My 9-year-old son has autism and is in an out-of-district placement. We live in a bad district for students with autism, so I fight to keep him out-of-district.
He’s now the highest-functioning student in his class. My district keeps ignoring my request to have his paperwork sent to a school that is teaching more appropriate reading and math.
There was very little improvement from when he was reevaluated last October — almost no gain. How can I make them send his paperwork to other schools that may be willing to accept him? I don’t want to wait until next October for reevaluation, but want him possibly setup for a new school if they have availability in September.
The primary legal issue in any dispute over the adequacy of a special education placement, whether in the school district, in an adjacent public school district, or in a public school funded placement in a private special education school, is whether the placement is providing the student with a free appropriate public education (FAPE).
You have raised a variety of concerns indicating that your child is not receiving an appropriate education and that there is an appropriate education available in other schools. The school district is obligated to show that the program offered provides FAPE, including that the program is based on scientific peer-reviewed research to the extent practicable.
Unfortunately, because the legal standard for FAPE requires that the program be reasonably calculated to allow the student to make meaningful progress, but not the most progress, schools can often argue that they are providing FAPE, even if the program is much less effective than other options.
At the outset, you may want to ask the school for information that supports that the program they are providing is a research-based program.

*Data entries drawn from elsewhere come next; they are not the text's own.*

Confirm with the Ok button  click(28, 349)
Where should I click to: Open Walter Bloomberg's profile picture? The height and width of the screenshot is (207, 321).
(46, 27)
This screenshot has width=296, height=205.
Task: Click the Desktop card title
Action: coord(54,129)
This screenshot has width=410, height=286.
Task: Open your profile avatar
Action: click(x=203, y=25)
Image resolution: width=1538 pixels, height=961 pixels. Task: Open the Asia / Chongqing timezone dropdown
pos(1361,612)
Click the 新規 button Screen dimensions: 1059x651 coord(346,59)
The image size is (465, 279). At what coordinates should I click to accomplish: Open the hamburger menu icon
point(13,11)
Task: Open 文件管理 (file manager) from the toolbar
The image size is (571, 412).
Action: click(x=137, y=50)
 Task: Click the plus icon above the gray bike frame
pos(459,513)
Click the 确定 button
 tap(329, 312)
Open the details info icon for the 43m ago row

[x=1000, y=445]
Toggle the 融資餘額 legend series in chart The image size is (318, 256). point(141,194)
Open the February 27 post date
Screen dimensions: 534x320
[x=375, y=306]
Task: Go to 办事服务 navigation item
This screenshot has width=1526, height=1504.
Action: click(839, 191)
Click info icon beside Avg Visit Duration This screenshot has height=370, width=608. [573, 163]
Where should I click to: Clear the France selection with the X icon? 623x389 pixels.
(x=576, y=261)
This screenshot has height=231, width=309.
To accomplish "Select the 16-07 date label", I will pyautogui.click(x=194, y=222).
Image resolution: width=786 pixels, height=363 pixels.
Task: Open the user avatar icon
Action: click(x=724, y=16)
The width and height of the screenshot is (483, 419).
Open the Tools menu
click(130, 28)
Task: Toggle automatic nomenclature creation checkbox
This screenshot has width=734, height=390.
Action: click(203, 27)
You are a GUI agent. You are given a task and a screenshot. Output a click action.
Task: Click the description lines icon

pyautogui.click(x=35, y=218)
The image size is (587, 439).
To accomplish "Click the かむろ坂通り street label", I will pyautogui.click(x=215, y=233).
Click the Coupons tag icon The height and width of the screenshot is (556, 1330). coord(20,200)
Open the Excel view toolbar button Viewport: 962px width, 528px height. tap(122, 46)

Beyond that, you may need to gather information that documents that your child is making little or no progress, particularly in comparison to what he may be able to accomplish, taking into account his disability.
It may also be helpful to obtain outside clinical evaluations of your student, particularly psycho-educational evaluations, to determine if your child is making appropriate progress and to evaluate whether the school’s program is adequate to address your child’s needs.
As part of this evaluation, it would be important for the clinician to review school testing, IEPs, and progress reports and, if possible, to actually observe the student in the class.